> [Instructions for the task]: Copy every line of the entries that has the string "Select" in it.

> [Screenshot grounding data]:
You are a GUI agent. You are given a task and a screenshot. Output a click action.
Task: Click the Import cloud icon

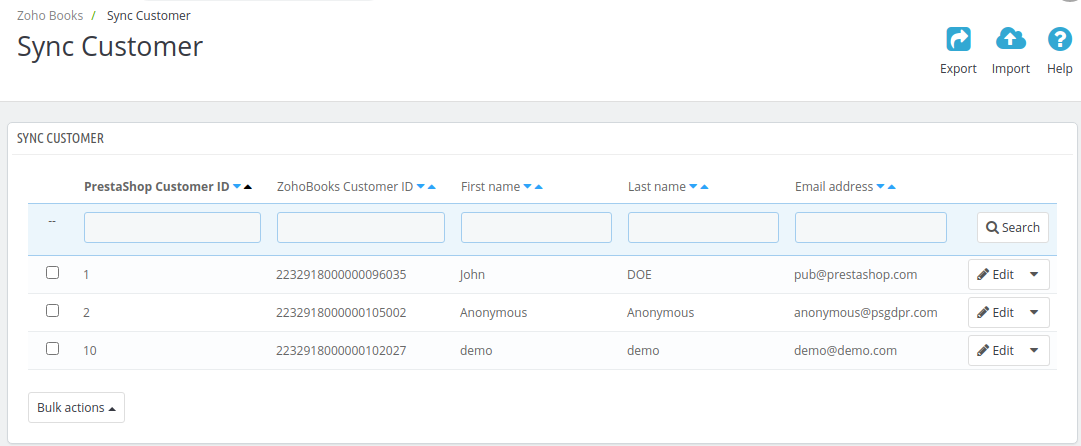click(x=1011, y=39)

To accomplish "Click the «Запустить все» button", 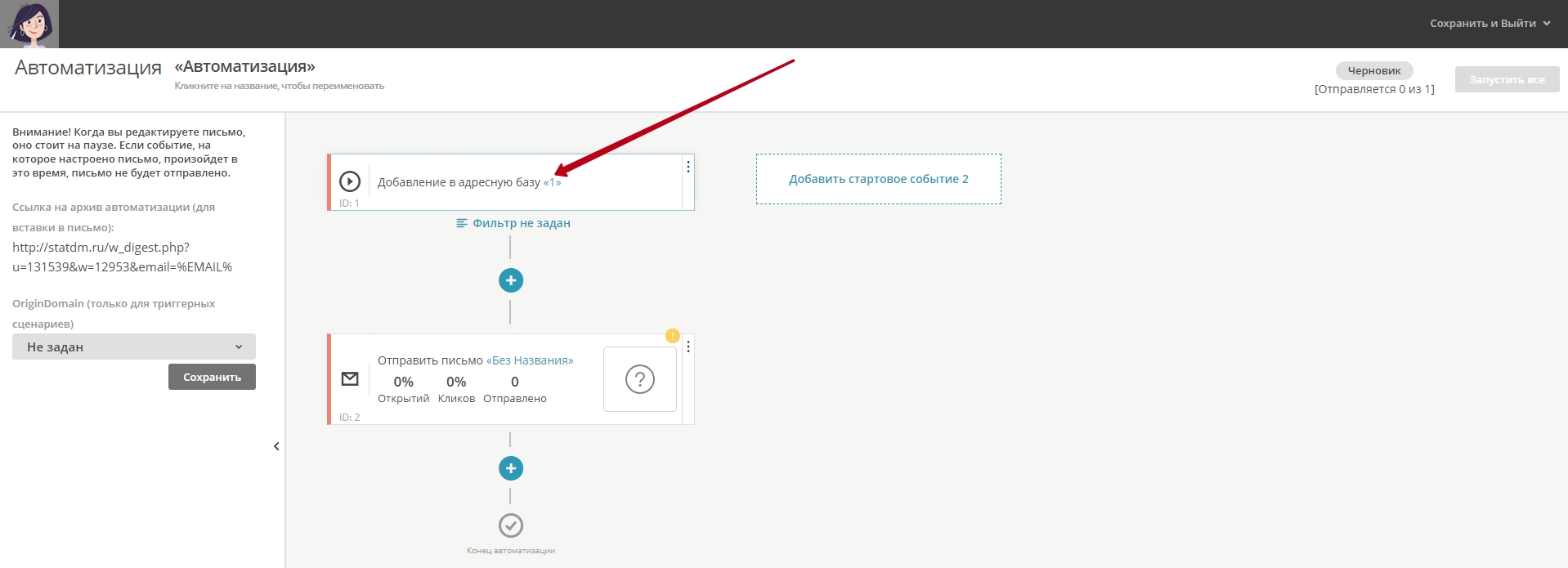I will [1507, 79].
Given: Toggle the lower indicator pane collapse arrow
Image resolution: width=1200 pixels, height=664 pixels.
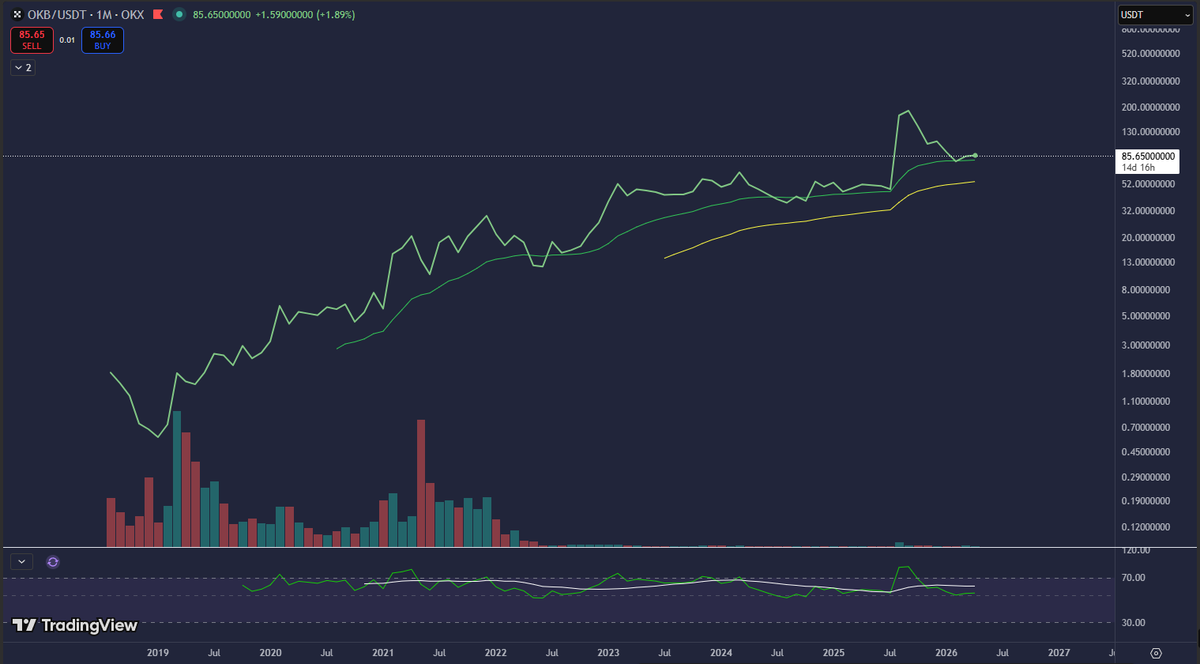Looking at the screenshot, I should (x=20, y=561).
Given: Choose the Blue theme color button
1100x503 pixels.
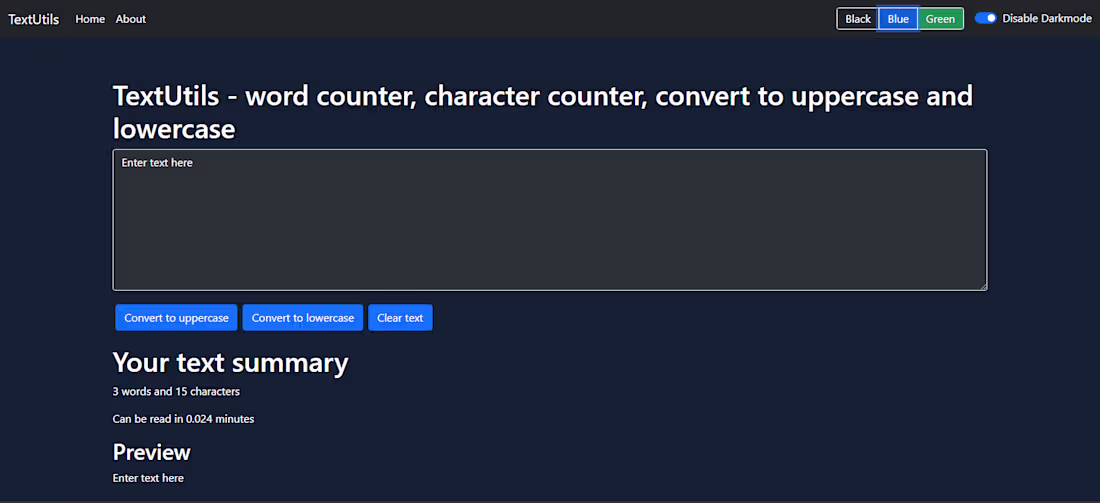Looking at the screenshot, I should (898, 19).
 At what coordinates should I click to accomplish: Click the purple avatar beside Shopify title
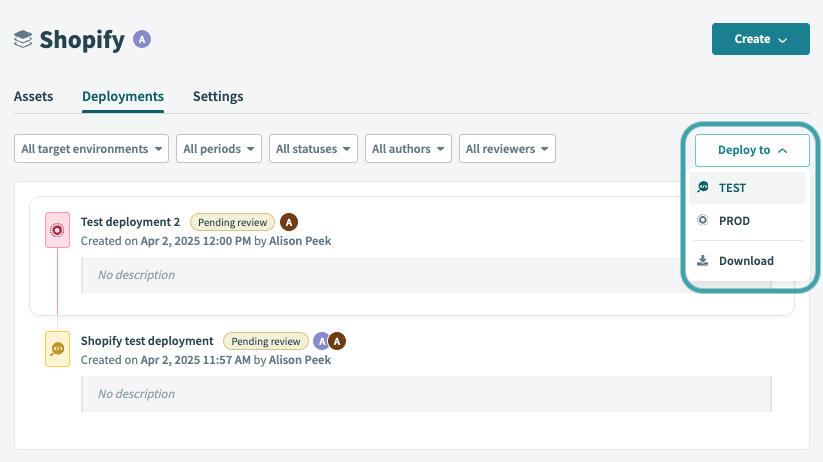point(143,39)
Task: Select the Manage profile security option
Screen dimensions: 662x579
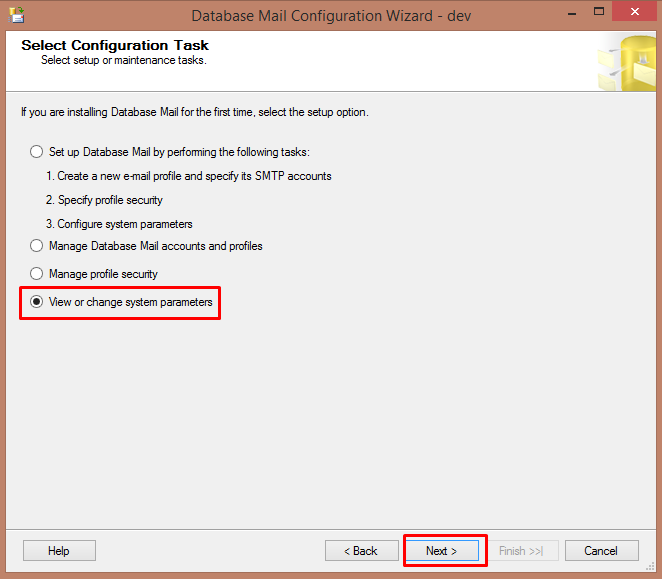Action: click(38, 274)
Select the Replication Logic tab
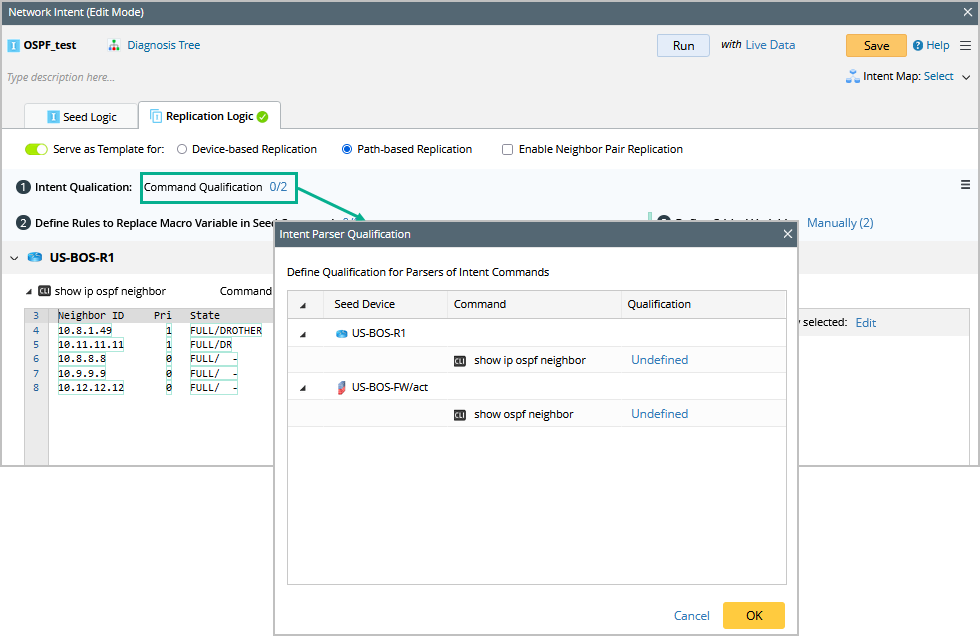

> [Output of the exercise]:
Task: Select the Manage profile security option
Select the Replication Logic tab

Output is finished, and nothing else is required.